En medio de esta crisis, algunas aerolíneas, como Jet2, han decidido no imponer recargos adicionales a sus clientes, argumentando que los viajeros tienen derecho a disfrutar de sus vacaciones sin costos extra. Sin embargo, la incertidumbre ha llevado a muchos británicos a reservar sus viajes en el último momento, lo que podría afectar aún más la estabilidad del sector. La situación es crítica, ya que las aerolíneas deben operar sus slots en los aeropuertos al menos el 80% del tiempo para mantener el derecho a utilizarlos, y el gobierno británico está considerando flexibilizar estas reglas para mitigar el impacto de la crisis.
La reciente caída de las acciones de las aerolíneas en Londres refleja la preocupación del mercado. Por ejemplo, Wizz Air ha sido objeto de ventas en corto desde el inicio del conflicto en Irán, y ha recortado su guía de ganancias en aproximadamente 50 millones de euros, proyectando una pérdida de 25 millones de euros. EasyJet también ha visto caer sus acciones tras prever pérdidas de hasta 560 millones de libras, con un solo suministro de combustible que le costó 25 millones de libras. Los analistas advierten que la crisis del combustible llega en un momento crítico para las aerolíneas, que intentan mantener la confianza del consumidor justo antes de la temporada alta de vacaciones de verano.
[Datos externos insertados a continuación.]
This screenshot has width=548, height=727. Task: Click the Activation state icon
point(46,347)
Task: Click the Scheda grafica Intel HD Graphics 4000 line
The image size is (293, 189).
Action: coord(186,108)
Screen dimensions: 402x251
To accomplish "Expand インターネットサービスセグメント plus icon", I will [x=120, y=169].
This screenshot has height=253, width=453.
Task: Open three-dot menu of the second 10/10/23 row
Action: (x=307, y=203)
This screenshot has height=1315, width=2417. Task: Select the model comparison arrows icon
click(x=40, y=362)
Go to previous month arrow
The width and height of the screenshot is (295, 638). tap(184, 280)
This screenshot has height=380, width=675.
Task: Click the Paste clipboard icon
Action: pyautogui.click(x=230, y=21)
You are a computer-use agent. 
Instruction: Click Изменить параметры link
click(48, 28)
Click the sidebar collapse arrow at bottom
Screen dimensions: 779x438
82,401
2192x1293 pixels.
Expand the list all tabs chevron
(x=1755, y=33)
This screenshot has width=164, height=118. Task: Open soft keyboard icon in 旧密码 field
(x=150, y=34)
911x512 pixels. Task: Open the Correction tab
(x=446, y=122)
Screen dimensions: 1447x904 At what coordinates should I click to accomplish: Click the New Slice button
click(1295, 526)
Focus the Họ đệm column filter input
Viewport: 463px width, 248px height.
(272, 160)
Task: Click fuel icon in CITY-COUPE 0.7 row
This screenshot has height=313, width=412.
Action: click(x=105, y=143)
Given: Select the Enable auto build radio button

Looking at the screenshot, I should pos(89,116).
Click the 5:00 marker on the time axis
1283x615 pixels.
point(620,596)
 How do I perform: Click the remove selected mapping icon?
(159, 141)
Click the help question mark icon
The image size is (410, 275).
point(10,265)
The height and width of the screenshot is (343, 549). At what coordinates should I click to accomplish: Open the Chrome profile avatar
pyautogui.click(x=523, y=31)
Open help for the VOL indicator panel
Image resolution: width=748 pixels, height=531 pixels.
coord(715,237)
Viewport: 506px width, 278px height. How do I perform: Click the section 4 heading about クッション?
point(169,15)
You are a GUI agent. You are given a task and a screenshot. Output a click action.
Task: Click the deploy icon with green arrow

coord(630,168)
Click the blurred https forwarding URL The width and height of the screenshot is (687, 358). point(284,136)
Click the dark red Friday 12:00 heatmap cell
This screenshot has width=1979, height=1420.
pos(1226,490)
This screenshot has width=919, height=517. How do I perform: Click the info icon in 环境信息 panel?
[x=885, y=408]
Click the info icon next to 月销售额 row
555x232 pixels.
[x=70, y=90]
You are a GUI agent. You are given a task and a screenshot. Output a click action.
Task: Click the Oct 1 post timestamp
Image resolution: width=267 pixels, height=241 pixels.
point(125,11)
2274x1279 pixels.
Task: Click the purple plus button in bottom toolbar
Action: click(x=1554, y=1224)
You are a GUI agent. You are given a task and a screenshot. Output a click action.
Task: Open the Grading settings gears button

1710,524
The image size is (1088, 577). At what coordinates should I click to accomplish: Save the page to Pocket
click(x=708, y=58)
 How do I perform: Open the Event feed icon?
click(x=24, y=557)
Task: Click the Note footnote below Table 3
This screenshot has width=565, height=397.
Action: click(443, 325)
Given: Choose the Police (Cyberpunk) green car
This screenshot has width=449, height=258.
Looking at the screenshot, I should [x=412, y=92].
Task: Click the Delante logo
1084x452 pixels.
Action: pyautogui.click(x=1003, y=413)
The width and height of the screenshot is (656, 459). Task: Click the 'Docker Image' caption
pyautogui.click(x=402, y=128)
A medida que la situación evoluciona, es esencial que los inversores y operadores en el mercado sigan de cerca las decisiones del gobierno británico y las respuestas de las aerolíneas. Se espera que se anuncien propuestas para permitir que las aerolíneas británicas utilicen un tipo de combustible que actualmente solo es utilizado por las aerolíneas estadounidenses, lo que podría aliviar la presión sobre el suministro. La próxima semana podría ser decisiva para determinar cómo se manejará la crisis del combustible y qué medidas se implementarán para evitar cancelaciones masivas de vuelos. La evolución de la situación en el estrecho de Ormuz también será crucial para el futuro inmediato del sector aéreo en el Reino Unido y, potencialmente, en otros mercados internacionales.